Proton pump inhibitor, clarithromycin and either amoxycillin or nitroimidazole:: a meta-analysis of eradication of Helicobacter pylori

被引:143
作者
Gisbert, JP
González, L
Calvet, X
García, N
López, T
Roqué, M
Gabriel, R
Pajares, JM
机构
[1] Univ Hosp La Princesa, Dept Gastroenterol, Madrid, Spain
[2] Univ Hosp La Princesa, Dept Clin Epidemiol, Madrid, Spain
[3] Corp Sanitaria Parc Tauh, Med Serv, Sabadell, Spain
[4] Ctr Estudis Programes & Serveis Sanitaris, Barcelona, Spain
关键词
D O I
10.1046/j.1365-2036.2000.00844.x
中图分类号
R57 [消化系及腹部疾病];
学科分类号
摘要
Aim: To perform a meta-analysis of studies comparing twice daily, one-week triple therapy with a proton pump inhibitor, clarithromycin (C) and amoxycillin (A) (PCA) vs. those using proton pump inhibitor, clarithromycin and a nitroimidazole (N) (PCN) for H. pylori eradication.
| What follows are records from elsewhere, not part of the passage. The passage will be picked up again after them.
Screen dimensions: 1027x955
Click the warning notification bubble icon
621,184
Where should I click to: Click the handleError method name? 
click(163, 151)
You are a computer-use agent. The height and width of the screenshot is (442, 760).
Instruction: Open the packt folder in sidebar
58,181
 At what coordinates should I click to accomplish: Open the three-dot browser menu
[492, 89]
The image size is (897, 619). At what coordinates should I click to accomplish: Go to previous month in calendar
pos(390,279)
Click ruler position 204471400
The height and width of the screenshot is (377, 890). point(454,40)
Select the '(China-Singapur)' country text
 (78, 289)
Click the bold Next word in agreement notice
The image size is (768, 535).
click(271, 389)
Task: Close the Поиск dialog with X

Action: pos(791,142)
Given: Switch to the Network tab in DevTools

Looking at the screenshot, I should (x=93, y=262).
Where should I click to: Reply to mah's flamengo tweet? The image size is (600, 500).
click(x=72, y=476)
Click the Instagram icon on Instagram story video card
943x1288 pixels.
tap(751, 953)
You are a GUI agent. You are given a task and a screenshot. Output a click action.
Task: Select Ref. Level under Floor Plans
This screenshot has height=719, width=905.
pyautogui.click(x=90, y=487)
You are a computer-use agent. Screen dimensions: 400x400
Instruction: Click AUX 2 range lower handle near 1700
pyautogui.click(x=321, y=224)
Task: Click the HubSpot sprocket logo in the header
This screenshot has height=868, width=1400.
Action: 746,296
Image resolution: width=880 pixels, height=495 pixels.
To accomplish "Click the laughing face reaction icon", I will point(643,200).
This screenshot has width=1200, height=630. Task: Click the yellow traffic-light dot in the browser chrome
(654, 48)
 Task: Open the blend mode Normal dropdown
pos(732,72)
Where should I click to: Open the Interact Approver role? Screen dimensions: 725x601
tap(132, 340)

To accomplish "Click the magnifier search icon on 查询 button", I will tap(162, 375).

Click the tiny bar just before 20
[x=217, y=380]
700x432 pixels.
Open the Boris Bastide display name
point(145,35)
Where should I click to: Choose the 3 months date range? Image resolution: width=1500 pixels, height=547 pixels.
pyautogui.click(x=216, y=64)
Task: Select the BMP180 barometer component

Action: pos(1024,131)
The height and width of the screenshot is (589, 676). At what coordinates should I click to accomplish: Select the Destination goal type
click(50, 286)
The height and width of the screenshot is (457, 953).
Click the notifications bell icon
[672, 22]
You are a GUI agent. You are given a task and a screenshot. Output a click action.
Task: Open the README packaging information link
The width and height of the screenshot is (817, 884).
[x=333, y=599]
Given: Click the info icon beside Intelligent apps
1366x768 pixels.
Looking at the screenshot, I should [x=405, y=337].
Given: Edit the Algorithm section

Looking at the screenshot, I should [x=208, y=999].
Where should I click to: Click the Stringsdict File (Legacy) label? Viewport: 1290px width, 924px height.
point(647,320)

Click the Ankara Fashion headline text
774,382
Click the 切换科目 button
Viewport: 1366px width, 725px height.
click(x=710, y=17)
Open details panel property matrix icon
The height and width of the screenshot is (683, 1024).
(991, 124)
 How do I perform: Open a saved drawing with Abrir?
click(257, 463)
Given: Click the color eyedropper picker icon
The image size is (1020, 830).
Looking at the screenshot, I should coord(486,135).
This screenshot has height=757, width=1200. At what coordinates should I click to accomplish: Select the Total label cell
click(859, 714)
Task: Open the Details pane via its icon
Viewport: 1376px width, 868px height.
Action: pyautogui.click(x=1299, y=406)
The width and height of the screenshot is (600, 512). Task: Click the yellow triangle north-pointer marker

Review methods: Selection criteria: Comparative randomized trials of PCA vs. PCN were included. Data sources: PubMed database and abstracts from congresses until September 1999. Statistics: Meta-analysis was performed combining the Odds Ratios (OR) of the individual studies in a global OR (Peto method) both on an intention-to-treat (ITT) and on a per protocol (PP) basis. Results: Twenty-two studies fulfilled the inclusion criteria. Eighteen studies reported ITT and 20 PP analysis. Mean H. pylori eradication rates were 81% (95% CI: 79-83%) ITT, and 84% (82-86%) PP with PCA, and 81% (78-83%) ITT and 84% (82-86%) PP with PCN; the odds ratio for the effect of PCA vs. PCN was 1 (0.83-1.22) on an ITT, and 0.98 (0.8-1.2) on a PP basis. Subanalysis showed that mean H. pylori eradication efficacy with PC(250 b.d.)A was 81% (78-85%) ITT, vs. 86% (83-89%) with PC(250 b.d.)N. The odds ratio for this comparison was 0.68 (0.48-0.98). Finally, when comparing PC(500 b.d.)A against PC(250 b.d.)N ITT cure rates were 77% (74-80%), and 75% (72-78%) with an odds ratio of 1.18 (0.93-1.5). Conclusion: Overall, one-week combination regimens of PCA and PCN present similar H. pylori eradication efficacy. Nevertheless, the PCN regimen obtains significantly better results when using low doses of C (250 mg b.d.).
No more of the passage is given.